In the hierarchy of things that drive grammar sticklers mad, to and too are near the top. It’s very common to see them confused, abused, and misused, and not just in YouTube comments or on Reddit. People seem to mix up these two funny little words all over the place, and it’s something that can happen to anyone.
To vs. too: What’s the difference?
The difference between to and too is how they’re used. While both are homonyms (they are pronounced the same), their usage and meanings are very different.
- to is a preposition, as in “Let’s go to the mall.”
- too is an adverb that means “also,” as in “I’ll go to the mall too!”
How to use to
To is a preposition and a versatile little word that can be used to say many things. You can use it to indicate a goal or a direction of movement, as well as a place of arrival. That’s the way you use it when you say you’re going to class tomorrow. To also plays a role when we want to form the infinitive of a verb (that’s what the to before form in this sentence is doing).
You’ll often use to when you want to indicate a relationship between words such as possession, attachment, or addition.
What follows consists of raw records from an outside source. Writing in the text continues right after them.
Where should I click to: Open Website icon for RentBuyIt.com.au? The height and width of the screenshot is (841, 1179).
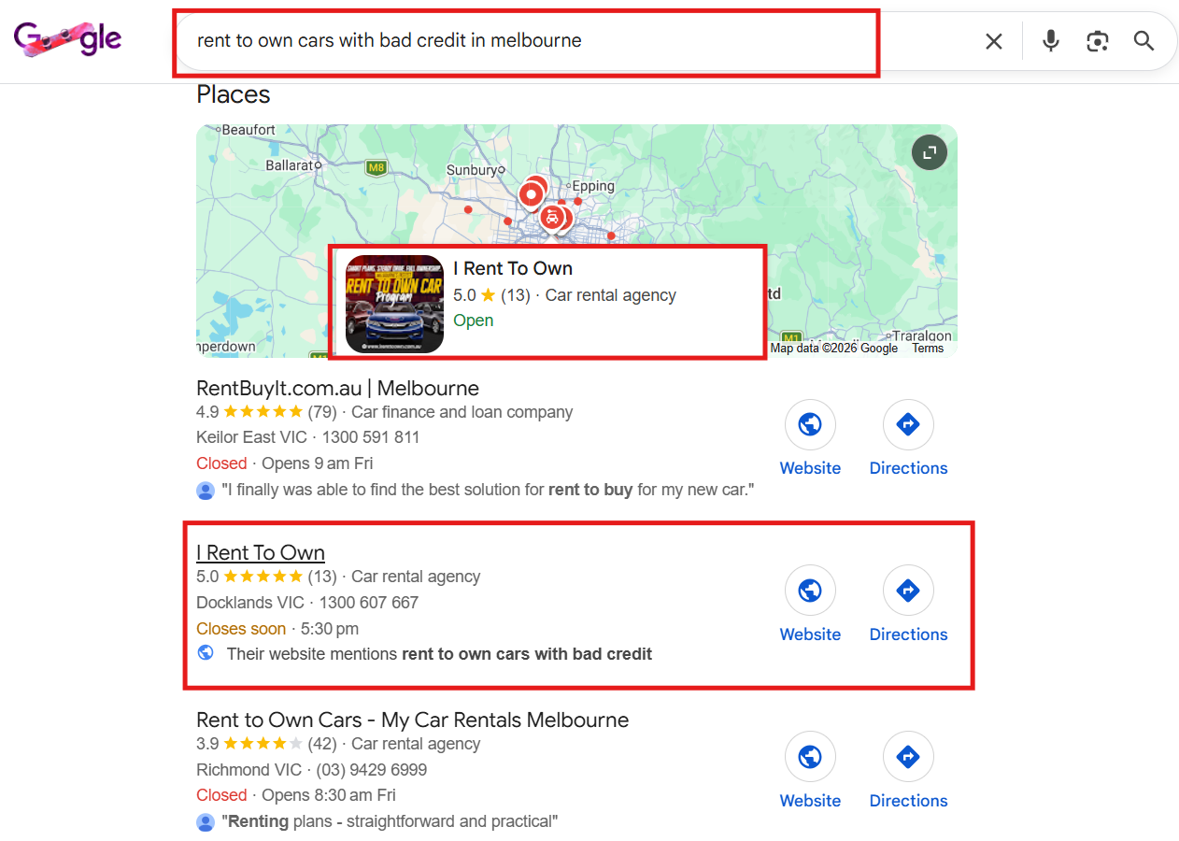(810, 425)
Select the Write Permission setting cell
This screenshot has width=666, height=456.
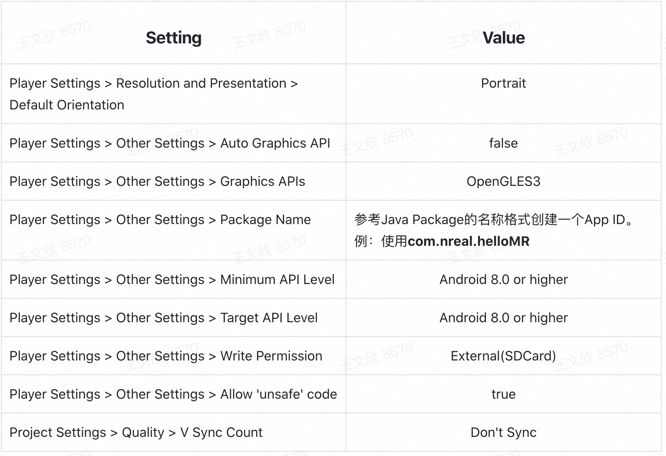click(174, 356)
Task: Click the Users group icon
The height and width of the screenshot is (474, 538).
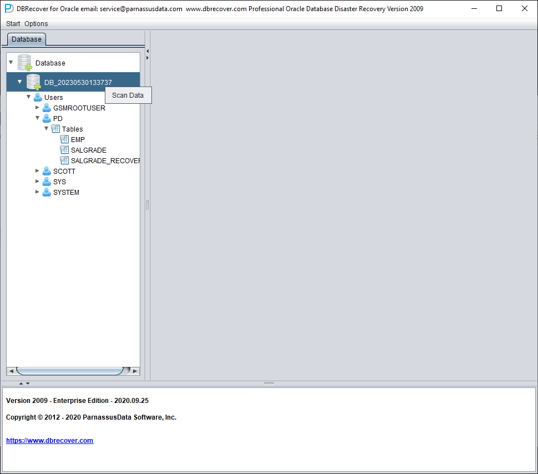Action: tap(38, 97)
You get attached to people, you have things that belong to you. To is also used to indicate a range or a period of time, like when you say finishing something will take you five to ten minutes.
There are other situations in which we use the word to, but by now you should know enough of them to notice the difference between it and too.
How to use too
Too is also a useful little word, but it’s not a preposition like to, and it doesn’t have as many meanings. You can use it instead of besides, in addition, also, or as well. But you can use it for other things, too, like when you want to indicate excessiveness. If you find grammar tough, you can say that it’s too hard. In casual speech, speakers sometimes use too in the sense of very: “That cat is too funny!”
To, too, and two: homophones
Apart from being spelled very similarly, to and too are pronounced the same—[too]. And there’s another word that’s also pronounced that way: the number two. We call words that share a pronunciation homophones, and if you take a look at any list of commonly confused words, you’ll find plenty of homophones on it. Words like there, their, and they’re; your and you’re; and bear and bare are up there along with to, too, and two. It doesn’t matter whether the homophones have different meanings and uses or if they are in completely different word classes; we still mix them up.
How to remember the difference between to and too
Since they are pronounced the same, you don’t have to worry about mixing up to and too in speech; it’s keeping track of the right spelling of each word when writing that can be tricky. But there’s an easy way to make sure you’re using the correct word: Too can be replaced with also, very, or excessively, so when you want the word that means extra of something, use the one with an extra o.
Examples of to vs. too
- I plan to explore the Bermuda Triangle.
- This song is dedicated to Mika, with love.
- Shana would like to play one more round of poker.
- The Frisbee didn’t go far—maybe one to three yards.
- Jamie didn’t want any more tea; it was too sweet for them.
- I want to see the mountains and the ocean too.
- We wanted to go by ourselves, but our parents came too.
- Even though she’d made a final push to win the marathon, it was too little too late.